_About this exercise_
As soon as the line containing "Where should I" appears, start repeating lines exactly and continue to the end of the entries; please skip pictures.

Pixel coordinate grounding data

━━━━━━━━

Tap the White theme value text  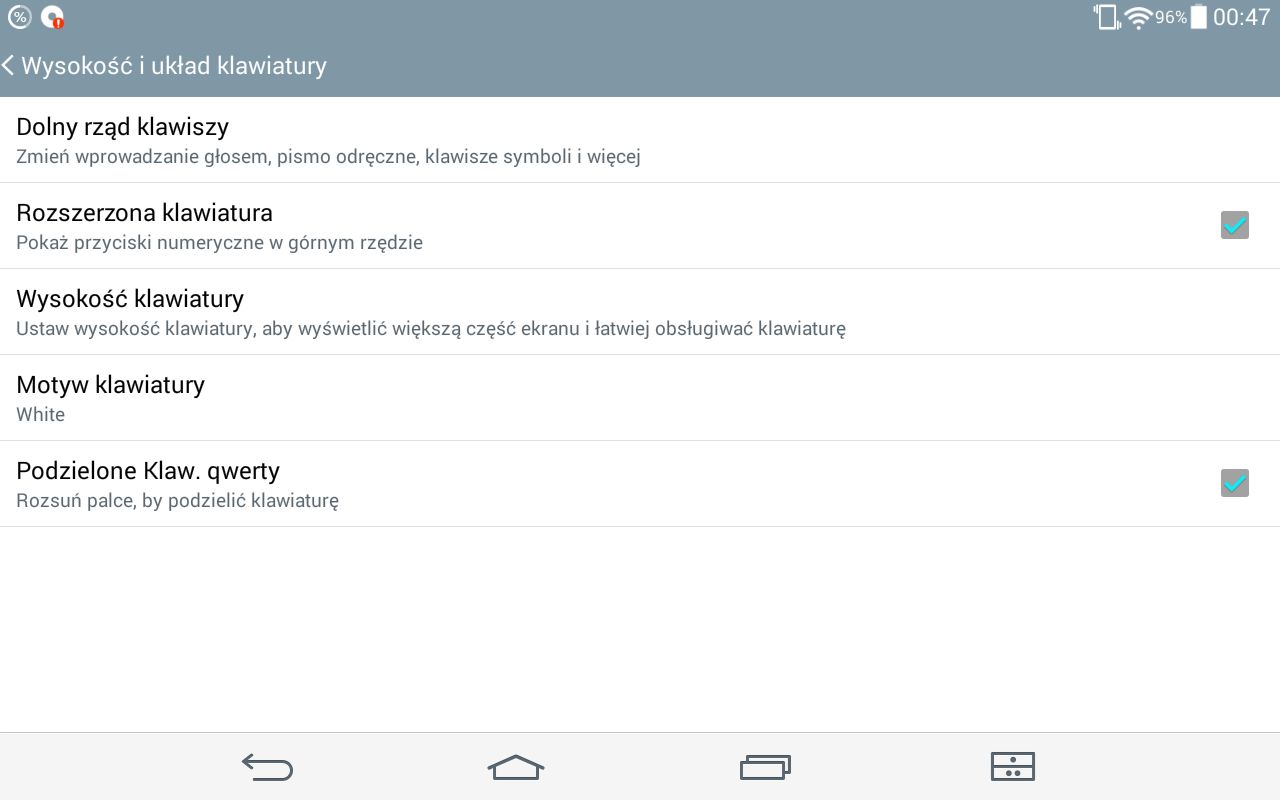click(41, 414)
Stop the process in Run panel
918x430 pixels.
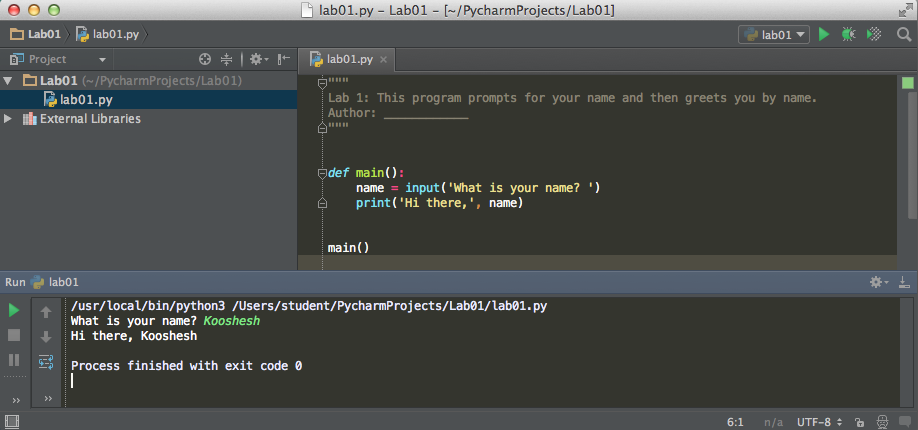tap(14, 335)
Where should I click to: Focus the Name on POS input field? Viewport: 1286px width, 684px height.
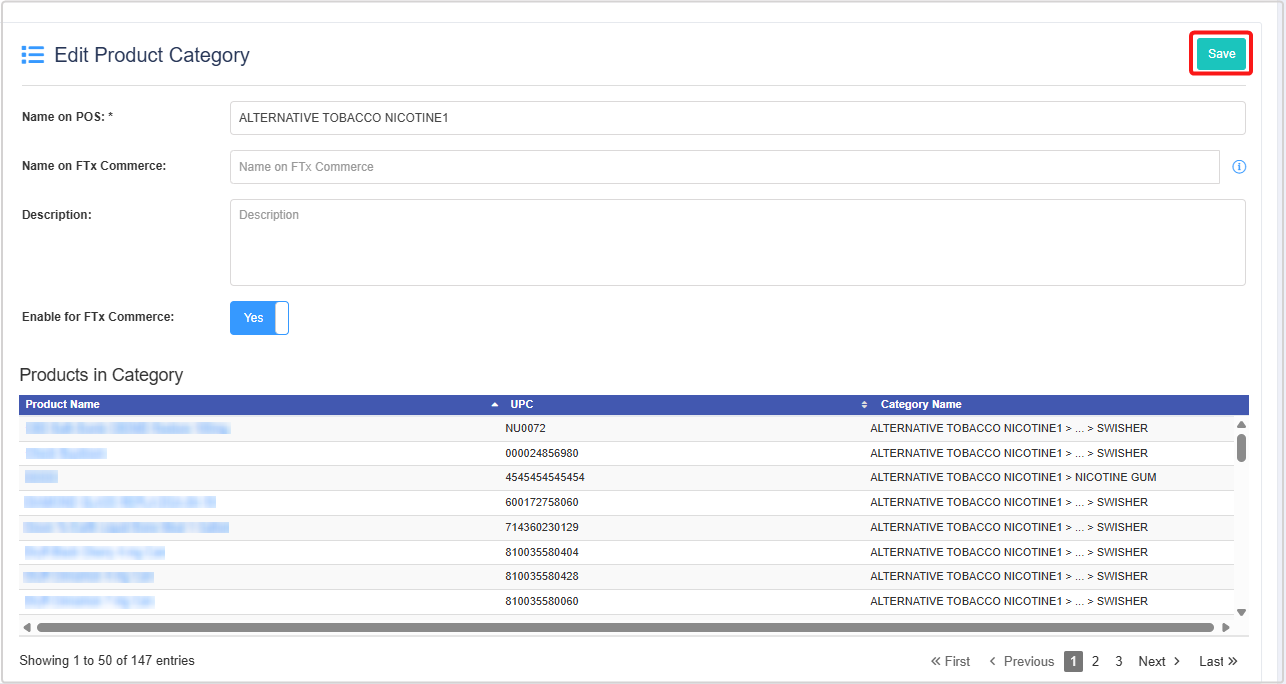[x=737, y=118]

━━━━━━━━

_Answer_
Where should I click to: Focus the Name on POS input field? Viewport: 1286px width, 684px height.
[x=737, y=118]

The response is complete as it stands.